Why was the last big show in the spring season of 2007? Why could no show increase its viewers (with the exception of NCIS) after 2007?
It seems to me to be a correlated relationship.
I didn’t realize Joe Millionaire was that big before LOL
I like Lost but I don’t see it getting very huge finale numbers, I’m guessing 18 million for the last episode
ER and Grey’s Anatomy are the only two shows on that list that I watched…
I can’t see the Lost finale getting huge numbers like that either. Hasn’t Lost been declining a bit every year? It looks like all the shows on that list were already hit shows when they got those numbers — the ER ep on that list is an ep that aired at the height of its popularity, not the ER finale.
The sad thing is, we’ll probably never see a show get ratings like those ever again. I can’t imagine any show on right now having a big enough episode to get over 30 million viewers barring NCIS following the Super Bowl this year. The continued growth of cable and other forms of entertainment as well as new ways to watch TV have pretty much killed the possibility of tens of millions of people coming together to watch the series finale of huge shows like Friends, Fraiser, or Everybody Loves Raymond, and now that reality is no longer new and exciting I doubt we’ll see any more huge events like Borneo’s finale, either.

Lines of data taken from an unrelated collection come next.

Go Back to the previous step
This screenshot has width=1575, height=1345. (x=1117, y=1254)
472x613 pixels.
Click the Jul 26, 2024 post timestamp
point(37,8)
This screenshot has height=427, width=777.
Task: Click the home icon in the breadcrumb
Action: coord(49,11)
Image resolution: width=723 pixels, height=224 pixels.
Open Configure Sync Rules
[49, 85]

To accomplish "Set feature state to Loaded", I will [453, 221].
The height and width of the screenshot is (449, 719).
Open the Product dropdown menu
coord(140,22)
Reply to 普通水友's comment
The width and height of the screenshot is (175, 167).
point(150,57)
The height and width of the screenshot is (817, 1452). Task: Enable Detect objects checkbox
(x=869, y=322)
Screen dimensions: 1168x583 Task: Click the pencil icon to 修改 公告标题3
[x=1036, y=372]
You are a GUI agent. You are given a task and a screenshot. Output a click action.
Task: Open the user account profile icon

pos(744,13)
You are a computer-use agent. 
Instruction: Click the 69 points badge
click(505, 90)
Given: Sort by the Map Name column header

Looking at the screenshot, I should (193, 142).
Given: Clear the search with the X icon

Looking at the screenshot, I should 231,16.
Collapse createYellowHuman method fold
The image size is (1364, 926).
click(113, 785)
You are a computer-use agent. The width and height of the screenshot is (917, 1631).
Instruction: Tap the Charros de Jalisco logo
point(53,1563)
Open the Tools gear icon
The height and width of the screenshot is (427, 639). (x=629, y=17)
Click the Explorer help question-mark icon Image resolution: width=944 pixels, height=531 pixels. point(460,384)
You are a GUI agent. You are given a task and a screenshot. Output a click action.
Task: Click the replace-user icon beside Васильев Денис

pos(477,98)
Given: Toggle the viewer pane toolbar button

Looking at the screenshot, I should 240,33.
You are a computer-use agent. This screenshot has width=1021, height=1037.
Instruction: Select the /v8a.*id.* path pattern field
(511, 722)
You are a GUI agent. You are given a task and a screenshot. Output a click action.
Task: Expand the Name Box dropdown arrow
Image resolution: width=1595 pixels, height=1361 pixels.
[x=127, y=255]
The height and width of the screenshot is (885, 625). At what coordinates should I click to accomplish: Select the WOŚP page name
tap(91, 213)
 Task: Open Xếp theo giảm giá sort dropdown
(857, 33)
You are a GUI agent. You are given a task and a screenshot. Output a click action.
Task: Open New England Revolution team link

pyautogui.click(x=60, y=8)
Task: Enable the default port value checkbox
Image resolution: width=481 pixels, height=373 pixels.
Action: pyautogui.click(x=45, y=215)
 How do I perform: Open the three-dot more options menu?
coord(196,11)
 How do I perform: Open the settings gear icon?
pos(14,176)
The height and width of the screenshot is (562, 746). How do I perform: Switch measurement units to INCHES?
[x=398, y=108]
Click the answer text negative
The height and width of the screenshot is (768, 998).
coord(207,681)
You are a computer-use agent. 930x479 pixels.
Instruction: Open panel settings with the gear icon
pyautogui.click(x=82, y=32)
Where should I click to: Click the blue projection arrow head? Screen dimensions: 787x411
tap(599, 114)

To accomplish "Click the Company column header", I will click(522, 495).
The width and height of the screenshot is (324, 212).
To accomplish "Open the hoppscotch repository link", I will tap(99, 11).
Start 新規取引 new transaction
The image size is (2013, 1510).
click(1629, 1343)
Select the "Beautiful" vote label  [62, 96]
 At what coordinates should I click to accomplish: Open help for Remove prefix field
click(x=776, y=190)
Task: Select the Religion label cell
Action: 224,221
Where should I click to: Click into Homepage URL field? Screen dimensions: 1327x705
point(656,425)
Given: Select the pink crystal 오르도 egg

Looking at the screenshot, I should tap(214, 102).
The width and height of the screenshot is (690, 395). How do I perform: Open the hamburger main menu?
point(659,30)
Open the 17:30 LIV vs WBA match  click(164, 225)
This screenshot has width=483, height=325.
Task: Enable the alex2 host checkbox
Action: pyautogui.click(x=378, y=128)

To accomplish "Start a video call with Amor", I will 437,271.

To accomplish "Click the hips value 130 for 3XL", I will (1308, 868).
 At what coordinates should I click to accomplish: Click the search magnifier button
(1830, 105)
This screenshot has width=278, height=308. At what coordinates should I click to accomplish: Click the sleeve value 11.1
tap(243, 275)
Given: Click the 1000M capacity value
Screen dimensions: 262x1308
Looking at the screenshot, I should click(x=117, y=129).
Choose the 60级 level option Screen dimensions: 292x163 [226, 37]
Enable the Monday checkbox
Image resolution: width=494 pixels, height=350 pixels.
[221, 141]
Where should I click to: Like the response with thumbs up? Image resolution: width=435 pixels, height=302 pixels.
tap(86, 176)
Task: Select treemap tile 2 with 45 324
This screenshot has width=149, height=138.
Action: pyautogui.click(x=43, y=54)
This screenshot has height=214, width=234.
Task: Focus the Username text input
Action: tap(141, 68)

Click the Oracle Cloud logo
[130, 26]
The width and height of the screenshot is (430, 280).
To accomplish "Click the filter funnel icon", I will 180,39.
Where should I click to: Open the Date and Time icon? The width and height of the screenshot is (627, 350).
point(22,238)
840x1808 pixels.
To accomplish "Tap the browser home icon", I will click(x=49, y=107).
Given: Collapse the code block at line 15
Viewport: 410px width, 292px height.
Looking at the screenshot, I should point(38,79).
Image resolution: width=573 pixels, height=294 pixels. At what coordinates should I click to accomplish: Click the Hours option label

I’ll be shocked if the biggest audience for any show will go above 35 million in the next decade.
Lost finale, will probably get something like 30m, if it’s lucky. How I Met Your Mother finale will get 20m if every other TV channel AND the internet ALL die for the half hour/hour that Mother is on. None of the shows today compare to the quality and the amount of fansbase shows in the 90s got, thus why shows like Fraiser, ER, Friends and Raymond all got 30m. If NCIS airs after the superbowl it will probably get 35-40m, but remember some of those people will probably just leave their TV on after the superbowl and forget to turn it off. I doubt anything will top the Friends and Survivor-post Superbowl episodes, both of which topped 50m. Never again will we have a TV show where astronomical amoutns of people will flock to see the episode,
Who Shot J.R?
Lucy Goes to the Hospital
Friends – The Last One
Stuff like this doesn’t exist anymore… unfortunately.
I guess TSCC’s finale didn’t make the list?
And after all the work Lanie and I did to promote it!
NCIS or The Big Bang Theory will make the list from 2010-2019 if either of them air after The Super Bowl.